*PROBLEM STATEMENT*
Tell how many lines in these records contain the string "agent", with only the number as the reply.

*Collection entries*

····················

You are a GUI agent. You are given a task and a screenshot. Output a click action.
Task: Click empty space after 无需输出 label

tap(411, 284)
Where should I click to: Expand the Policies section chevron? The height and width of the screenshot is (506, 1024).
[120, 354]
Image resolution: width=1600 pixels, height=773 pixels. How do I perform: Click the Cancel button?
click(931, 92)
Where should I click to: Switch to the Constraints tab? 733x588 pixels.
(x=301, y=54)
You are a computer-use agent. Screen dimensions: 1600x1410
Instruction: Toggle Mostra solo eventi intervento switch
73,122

····················

*SOLUTION FOR THIS PROBLEM*
2